Bill Gillispie, IBM's retail consulting team leader-grocery, in an interview talks about what the grocery store of the future might look like.

Brian Sozzi: IBM has always struck me as a company that is way out in front of imagining grocery stores of the future. So, in that regard, what does a grocery store of 2020 look like compared to one in 2014?

Gillispie: The grocery store of 2020 is a store that's totally connected, 24/7 to the customer from a mobile perspective to completely simplifying the shopping trip and making it personalized for each individual customer. In the connected grocery store of 2020, a store will recognize the shopper as he or she walks into it. As they move throughout the store, it will give the shopper personalized promotions based on what he or she likes. We will see the physical size of stores start to get smaller, with 10% of sales completed over a mobile channel by 2020.

  • Also, there will be more opportunities for shoppers.

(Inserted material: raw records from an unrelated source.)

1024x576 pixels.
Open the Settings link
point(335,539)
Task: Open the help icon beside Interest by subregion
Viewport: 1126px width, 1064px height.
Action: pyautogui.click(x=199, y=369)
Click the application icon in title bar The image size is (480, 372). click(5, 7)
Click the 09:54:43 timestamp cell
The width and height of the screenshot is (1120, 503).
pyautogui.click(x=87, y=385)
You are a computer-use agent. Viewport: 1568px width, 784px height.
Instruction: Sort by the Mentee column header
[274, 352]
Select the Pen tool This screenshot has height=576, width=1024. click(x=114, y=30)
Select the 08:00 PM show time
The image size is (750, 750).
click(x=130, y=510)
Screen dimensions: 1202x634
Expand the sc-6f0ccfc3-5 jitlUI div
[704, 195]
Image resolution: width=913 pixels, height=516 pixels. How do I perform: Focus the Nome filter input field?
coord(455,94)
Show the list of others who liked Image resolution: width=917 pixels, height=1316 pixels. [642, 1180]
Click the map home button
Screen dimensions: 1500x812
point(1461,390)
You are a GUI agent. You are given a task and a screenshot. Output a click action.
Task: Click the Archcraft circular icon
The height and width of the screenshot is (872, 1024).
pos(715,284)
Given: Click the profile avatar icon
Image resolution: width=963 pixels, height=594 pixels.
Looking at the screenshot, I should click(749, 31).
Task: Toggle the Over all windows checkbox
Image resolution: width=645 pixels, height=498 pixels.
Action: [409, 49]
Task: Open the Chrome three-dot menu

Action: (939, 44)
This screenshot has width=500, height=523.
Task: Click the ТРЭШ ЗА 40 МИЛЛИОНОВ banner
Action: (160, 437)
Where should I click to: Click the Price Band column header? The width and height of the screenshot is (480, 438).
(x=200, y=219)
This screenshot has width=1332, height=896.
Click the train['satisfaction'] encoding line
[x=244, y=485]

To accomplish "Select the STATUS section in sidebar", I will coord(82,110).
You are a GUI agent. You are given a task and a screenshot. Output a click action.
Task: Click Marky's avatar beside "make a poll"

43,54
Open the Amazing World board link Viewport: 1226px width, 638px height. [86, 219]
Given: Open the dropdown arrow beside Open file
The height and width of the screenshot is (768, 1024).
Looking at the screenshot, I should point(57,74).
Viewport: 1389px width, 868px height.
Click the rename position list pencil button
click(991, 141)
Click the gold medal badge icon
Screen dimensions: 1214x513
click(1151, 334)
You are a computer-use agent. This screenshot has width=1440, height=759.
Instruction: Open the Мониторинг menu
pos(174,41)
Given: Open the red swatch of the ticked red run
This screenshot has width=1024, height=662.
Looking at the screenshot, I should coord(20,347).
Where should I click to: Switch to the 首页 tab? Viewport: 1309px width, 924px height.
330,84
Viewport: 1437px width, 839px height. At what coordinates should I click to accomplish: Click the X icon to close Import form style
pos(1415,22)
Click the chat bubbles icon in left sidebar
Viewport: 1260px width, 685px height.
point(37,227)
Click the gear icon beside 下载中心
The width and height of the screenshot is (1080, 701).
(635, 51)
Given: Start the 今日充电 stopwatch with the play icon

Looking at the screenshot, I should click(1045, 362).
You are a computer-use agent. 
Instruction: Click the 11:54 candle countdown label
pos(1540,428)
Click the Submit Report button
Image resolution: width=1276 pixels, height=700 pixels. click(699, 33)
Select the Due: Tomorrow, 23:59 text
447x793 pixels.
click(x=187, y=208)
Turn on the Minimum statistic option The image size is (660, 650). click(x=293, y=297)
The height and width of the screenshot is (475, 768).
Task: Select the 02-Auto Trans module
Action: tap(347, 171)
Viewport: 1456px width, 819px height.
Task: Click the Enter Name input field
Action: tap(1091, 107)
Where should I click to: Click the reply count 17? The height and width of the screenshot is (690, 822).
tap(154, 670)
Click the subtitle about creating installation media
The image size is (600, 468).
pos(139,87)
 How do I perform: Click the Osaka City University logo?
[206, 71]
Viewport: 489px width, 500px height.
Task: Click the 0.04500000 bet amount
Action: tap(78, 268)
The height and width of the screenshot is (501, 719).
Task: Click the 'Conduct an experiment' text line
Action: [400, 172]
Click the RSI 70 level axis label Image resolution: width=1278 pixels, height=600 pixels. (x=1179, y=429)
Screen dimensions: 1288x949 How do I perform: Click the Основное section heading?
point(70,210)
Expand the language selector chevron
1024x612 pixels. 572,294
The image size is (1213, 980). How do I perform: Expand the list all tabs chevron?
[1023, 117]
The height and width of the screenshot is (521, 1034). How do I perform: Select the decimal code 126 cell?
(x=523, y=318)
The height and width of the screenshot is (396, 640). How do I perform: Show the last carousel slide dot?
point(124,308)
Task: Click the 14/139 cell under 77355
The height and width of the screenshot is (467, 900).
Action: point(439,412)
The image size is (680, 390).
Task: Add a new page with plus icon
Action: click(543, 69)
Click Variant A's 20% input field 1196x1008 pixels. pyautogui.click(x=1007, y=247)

For example, if something is out of stock, a shopper can go on their phone, order the item and have it delivered.
  • The shopper will be able to check out of a store using their smartphone or other mobile device.
  • Customers will have the ability to develop a shopping list on his or her mobile phone, tablet or PC with the option to adjust it anywhere, anytime.
  • Once a shopper develops a grocery list, they can "click and collect" via their devices to have items ready in store or have products delivered to their home.

Through this new model, shoppers will have access to thousands of more items than they do in today's stores since they will be able to buy online and won't need to be in the physical stores.

Sozzi: When talking with grocery store partners, what are they seeking to implement at the store level within the next year to improve sales and profits? My sense is that all of this new technology is available to grocery store operators, but due to financial considerations the companies are adopting it slower than expected.

Gillispie: We don't see the grocery stores adopting new technologies at a lower rate than expected because of financial considerations. It's more that no one believed omni-channel experiences would come to grocery stores especially because in the late 1990s stores who were working toward an omni-channel experience were halted by the tech bubble bursting. Right now, we see all grocery stores adopting new technologies quickly because it's working, and because customers really want to use these new technologies.